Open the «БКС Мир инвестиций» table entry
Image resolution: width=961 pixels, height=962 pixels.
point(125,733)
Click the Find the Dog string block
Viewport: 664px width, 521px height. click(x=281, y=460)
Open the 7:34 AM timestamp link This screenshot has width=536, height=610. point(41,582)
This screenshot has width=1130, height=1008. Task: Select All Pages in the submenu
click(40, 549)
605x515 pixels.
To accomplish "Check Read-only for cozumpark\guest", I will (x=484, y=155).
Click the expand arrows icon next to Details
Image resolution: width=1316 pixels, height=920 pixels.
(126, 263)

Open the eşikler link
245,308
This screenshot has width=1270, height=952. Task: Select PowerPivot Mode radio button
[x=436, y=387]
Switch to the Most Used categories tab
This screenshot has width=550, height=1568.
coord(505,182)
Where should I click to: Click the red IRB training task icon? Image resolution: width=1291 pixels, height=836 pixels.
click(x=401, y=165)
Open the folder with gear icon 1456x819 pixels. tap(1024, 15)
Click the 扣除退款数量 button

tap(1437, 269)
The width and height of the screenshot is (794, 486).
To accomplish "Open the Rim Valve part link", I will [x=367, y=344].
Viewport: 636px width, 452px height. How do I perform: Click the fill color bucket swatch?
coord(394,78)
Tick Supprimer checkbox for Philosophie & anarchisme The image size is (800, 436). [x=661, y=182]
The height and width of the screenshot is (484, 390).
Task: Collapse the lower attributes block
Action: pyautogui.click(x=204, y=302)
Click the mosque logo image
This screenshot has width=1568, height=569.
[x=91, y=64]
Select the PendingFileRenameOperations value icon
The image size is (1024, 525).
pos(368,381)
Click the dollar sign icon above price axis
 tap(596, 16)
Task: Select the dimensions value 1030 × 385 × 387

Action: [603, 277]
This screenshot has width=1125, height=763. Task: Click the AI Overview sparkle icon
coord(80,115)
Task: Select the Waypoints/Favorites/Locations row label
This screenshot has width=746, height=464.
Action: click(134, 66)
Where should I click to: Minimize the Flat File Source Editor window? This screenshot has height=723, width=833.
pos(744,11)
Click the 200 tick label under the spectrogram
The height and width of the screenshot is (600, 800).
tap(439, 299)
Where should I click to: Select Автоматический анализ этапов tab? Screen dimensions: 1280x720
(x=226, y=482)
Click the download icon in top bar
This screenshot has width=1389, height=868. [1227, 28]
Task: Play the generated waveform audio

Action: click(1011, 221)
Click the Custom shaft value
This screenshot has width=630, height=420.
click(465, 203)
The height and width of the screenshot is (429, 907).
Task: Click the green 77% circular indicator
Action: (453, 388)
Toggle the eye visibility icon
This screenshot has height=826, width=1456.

---

**Objective:**
Can you render all the rows above as a Markdown table with two columns, Number and Text, giving each non-blank line its number and its text and leaving out the blank lines?

**Task result:**
| Number | Text |
|---|---|
| 1 | Open the «БКС Мир инвестиций» table entry |
| 2 | Image resolution: width=961 pixels, height=962 pixels. |
| 3 | point(125,733) |
| 4 | Click the Find the Dog string block |
| 5 | Viewport: 664px width, 521px height. click(x=281, y=460) |
| 6 | Open the 7:34 AM timestamp link This screenshot has width=536, height=610. point(41,582) |
| 7 | This screenshot has width=1130, height=1008. Task: Select All Pages in the submenu |
| 8 | click(40, 549) |
| 9 | 605x515 pixels. |
| 10 | To accomplish "Check Read-only for cozumpark\guest", I will (x=484, y=155). |
| 11 | Click the expand arrows icon next to Details |
| 12 | Image resolution: width=1316 pixels, height=920 pixels. |
| 13 | (126, 263) |
| 14 | Open the eşikler link |
| 15 | 245,308 |
| 16 | This screenshot has width=1270, height=952. Task: Select PowerPivot Mode radio button |
| 17 | [x=436, y=387] |
| 18 | Switch to the Most Used categories tab |
| 19 | This screenshot has width=550, height=1568. |
| 20 | coord(505,182) |
| 21 | Where should I click to: Click the red IRB training task icon? Image resolution: width=1291 pixels, height=836 pixels. |
| 22 | click(x=401, y=165) |
| 23 | Open the folder with gear icon 1456x819 pixels. tap(1024, 15) |
| 24 | Click the 扣除退款数量 button |
| 25 | tap(1437, 269) |
| 26 | The width and height of the screenshot is (794, 486). |
| 27 | To accomplish "Open the Rim Valve part link", I will [x=367, y=344]. |
| 28 | Viewport: 636px width, 452px height. How do I perform: Click the fill color bucket swatch? |
| 29 | coord(394,78) |
| 30 | Tick Supprimer checkbox for Philosophie & anarchisme The image size is (800, 436). [x=661, y=182] |
| 31 | The height and width of the screenshot is (484, 390). |
| 32 | Task: Collapse the lower attributes block |
| 33 | Action: pyautogui.click(x=204, y=302) |
| 34 | Click the mosque logo image |
| 35 | This screenshot has width=1568, height=569. |
| 36 | [x=91, y=64] |
| 37 | Select the PendingFileRenameOperations value icon |
| 38 | The image size is (1024, 525). |
| 39 | pos(368,381) |
| 40 | Click the dollar sign icon above price axis |
| 41 |  tap(596, 16) |
| 42 | Task: Select the dimensions value 1030 × 385 × 387 |
| 43 | Action: [603, 277] |
| 44 | This screenshot has width=1125, height=763. Task: Click the AI Overview sparkle icon |
| 45 | coord(80,115) |
| 46 | Task: Select the Waypoints/Favorites/Locations row label |
| 47 | This screenshot has width=746, height=464. |
| 48 | Action: click(134, 66) |
| 49 | Where should I click to: Minimize the Flat File Source Editor window? This screenshot has height=723, width=833. |
| 50 | pos(744,11) |
| 51 | Click the 200 tick label under the spectrogram |
| 52 | The height and width of the screenshot is (600, 800). |
| 53 | tap(439, 299) |
| 54 | Where should I click to: Select Автоматический анализ этапов tab? Screen dimensions: 1280x720 |
| 55 | (x=226, y=482) |
| 56 | Click the download icon in top bar |
| 57 | This screenshot has width=1389, height=868. [1227, 28] |
| 58 | Task: Play the generated waveform audio |
| 59 | Action: click(1011, 221) |
| 60 | Click the Custom shaft value |
| 61 | This screenshot has width=630, height=420. |
| 62 | click(465, 203) |
| 63 | The height and width of the screenshot is (429, 907). |
| 64 | Task: Click the green 77% circular indicator |
| 65 | Action: (453, 388) |
| 66 | Toggle the eye visibility icon |
| 67 | This screenshot has height=826, width=1456. |